Oxygen-free high-conductivity (OFHC) copper is generally used as a matrix for mechanical and electrical failure support of Nb3Sn superconducting filaments. This matrix provides mechanical stability to the filaments and a path for large currents in the event of an unwanted large temperature rise. Equal channel angular extrusion (ECAE) is an excellent way to increase the strength of bulk copper without an overwhelming degradation of resistivity caused by alloying. A stronger Cu may be beneficial for fabrication of Nb3Sn multifilamentary wires because of its ability to arrest nonuniform deformation of the precursor Nb filaments as the wire is drawn down.

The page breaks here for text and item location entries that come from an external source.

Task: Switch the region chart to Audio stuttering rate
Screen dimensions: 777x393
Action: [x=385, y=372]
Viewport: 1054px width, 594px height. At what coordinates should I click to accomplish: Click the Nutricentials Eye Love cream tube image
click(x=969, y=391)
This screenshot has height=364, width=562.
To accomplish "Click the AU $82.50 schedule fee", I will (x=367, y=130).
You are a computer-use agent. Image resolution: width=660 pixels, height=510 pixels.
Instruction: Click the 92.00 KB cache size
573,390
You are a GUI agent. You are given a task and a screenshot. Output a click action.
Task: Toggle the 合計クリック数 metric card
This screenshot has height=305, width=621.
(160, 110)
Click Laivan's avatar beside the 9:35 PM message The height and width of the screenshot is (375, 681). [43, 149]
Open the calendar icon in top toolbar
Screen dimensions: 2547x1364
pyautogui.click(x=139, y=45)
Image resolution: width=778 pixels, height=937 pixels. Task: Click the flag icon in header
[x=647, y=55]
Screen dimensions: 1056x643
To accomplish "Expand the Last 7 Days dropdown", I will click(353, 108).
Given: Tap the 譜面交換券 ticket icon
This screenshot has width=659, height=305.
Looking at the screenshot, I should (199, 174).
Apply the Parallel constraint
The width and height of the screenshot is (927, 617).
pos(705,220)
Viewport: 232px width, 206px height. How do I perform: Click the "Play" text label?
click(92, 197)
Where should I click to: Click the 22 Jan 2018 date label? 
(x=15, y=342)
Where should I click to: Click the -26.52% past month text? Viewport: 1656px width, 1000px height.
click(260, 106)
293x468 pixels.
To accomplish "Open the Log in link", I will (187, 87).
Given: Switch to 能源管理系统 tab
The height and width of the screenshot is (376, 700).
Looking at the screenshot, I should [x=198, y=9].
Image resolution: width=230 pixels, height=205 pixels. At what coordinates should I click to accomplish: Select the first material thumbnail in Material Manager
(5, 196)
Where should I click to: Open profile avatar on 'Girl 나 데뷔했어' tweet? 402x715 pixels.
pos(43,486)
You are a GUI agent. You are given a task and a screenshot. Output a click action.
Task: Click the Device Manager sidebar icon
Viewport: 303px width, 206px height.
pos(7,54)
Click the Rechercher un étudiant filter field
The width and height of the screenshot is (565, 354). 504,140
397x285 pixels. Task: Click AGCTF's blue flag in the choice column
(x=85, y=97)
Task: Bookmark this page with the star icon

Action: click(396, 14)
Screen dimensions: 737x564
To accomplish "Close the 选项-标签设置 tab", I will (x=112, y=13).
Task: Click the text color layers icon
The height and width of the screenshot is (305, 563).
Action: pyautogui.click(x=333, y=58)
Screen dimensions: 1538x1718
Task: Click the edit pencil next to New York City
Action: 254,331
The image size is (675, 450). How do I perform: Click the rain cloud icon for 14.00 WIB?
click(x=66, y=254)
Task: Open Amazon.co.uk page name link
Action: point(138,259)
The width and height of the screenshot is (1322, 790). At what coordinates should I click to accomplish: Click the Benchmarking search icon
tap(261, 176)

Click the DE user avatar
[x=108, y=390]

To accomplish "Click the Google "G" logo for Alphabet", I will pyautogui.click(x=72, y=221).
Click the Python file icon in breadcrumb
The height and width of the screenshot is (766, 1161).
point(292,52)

For the work reported, 25.4 × 25.4 × 254 mm 3 bars of OFHC Cu were processed by ECAE to plastic strains of 16 following four different ECAE routes, sectioned by wire EDM, and characterized for strength, resistivity, and microstructure. Results indicate routes E and Bc may be the best for strengthening. Postprocessing rolling was found to further increase strength but also result in the increase in resistivity. Additionally, recrystallization was studied for selected routes and it was found to have an inverse relationship with the amount of cold work. The resistivity ratio (R298 K/R77 K) has a visible drop for the most severe deformation cases.